(Dataset entries)
'''

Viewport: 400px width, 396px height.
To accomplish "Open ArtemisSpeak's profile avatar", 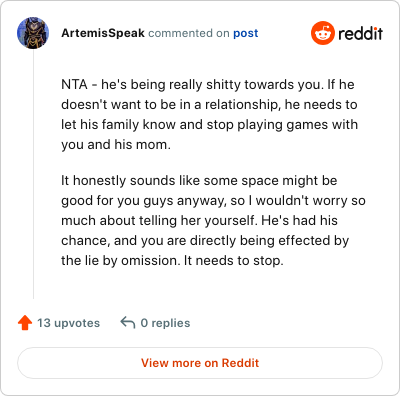I will [33, 33].
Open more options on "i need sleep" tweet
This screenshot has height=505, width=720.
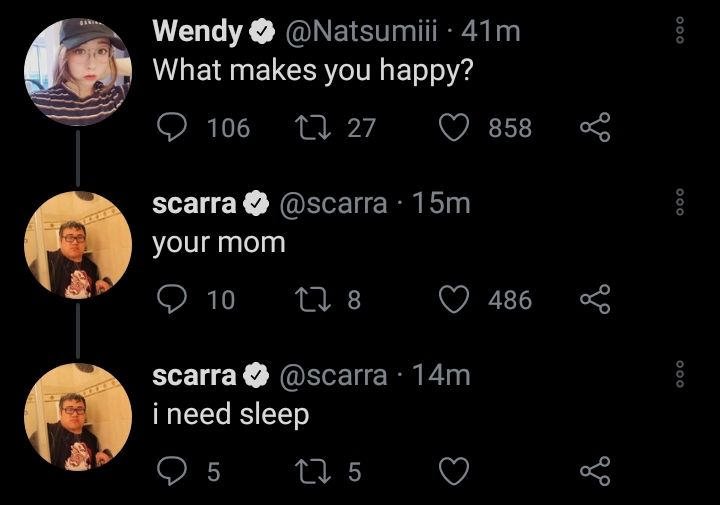point(680,375)
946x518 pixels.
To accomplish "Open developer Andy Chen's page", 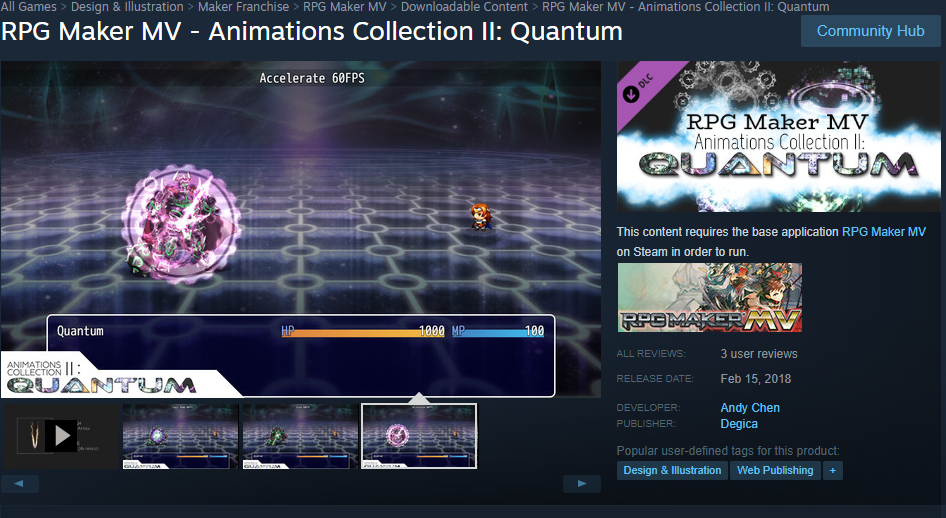I will click(x=750, y=408).
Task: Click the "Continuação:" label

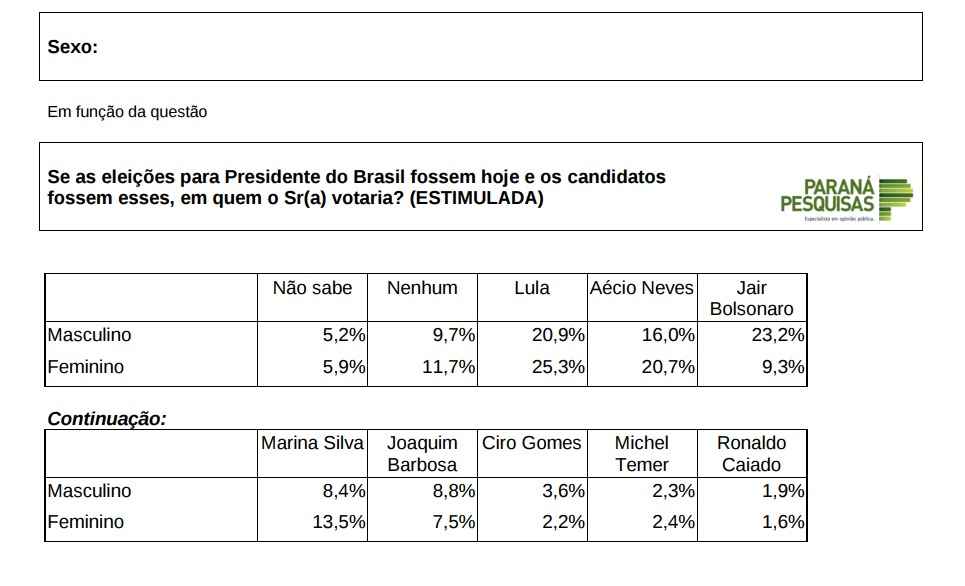Action: [107, 419]
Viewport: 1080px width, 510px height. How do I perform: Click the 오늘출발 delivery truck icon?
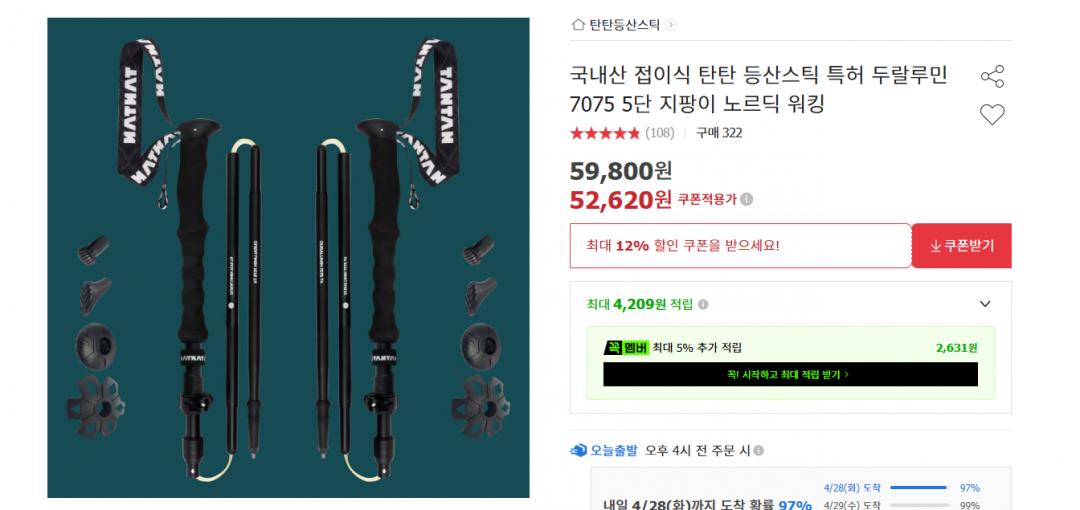pyautogui.click(x=579, y=451)
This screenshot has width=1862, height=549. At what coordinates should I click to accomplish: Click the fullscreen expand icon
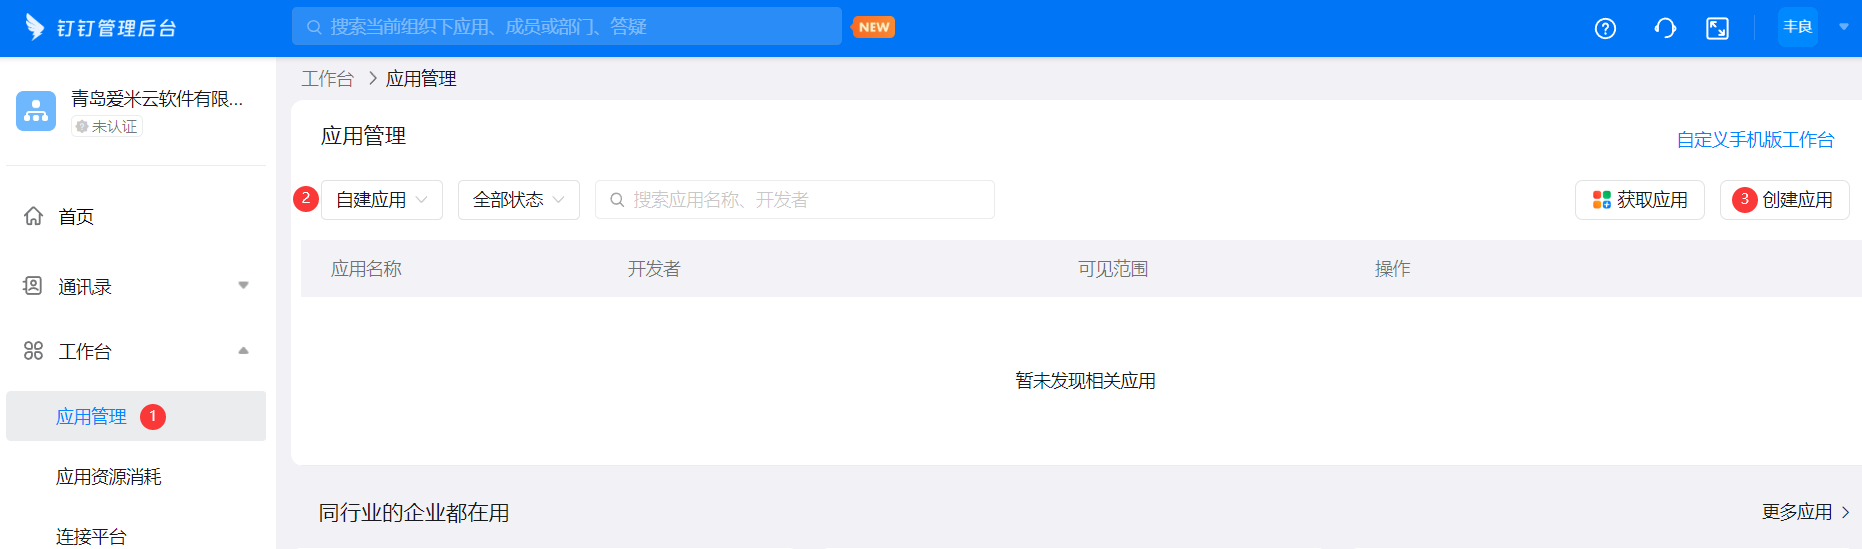[1717, 28]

'''

▸ **Goal of the exercise**: Only one thing is required: an exact printout of the lines from the line containing "This screenshot has width=1862, height=549." through the last line of the records, pictures excluded.

▸ **Expected answer**:
This screenshot has width=1862, height=549. At what coordinates should I click to accomplish: Click the fullscreen expand icon
[1717, 28]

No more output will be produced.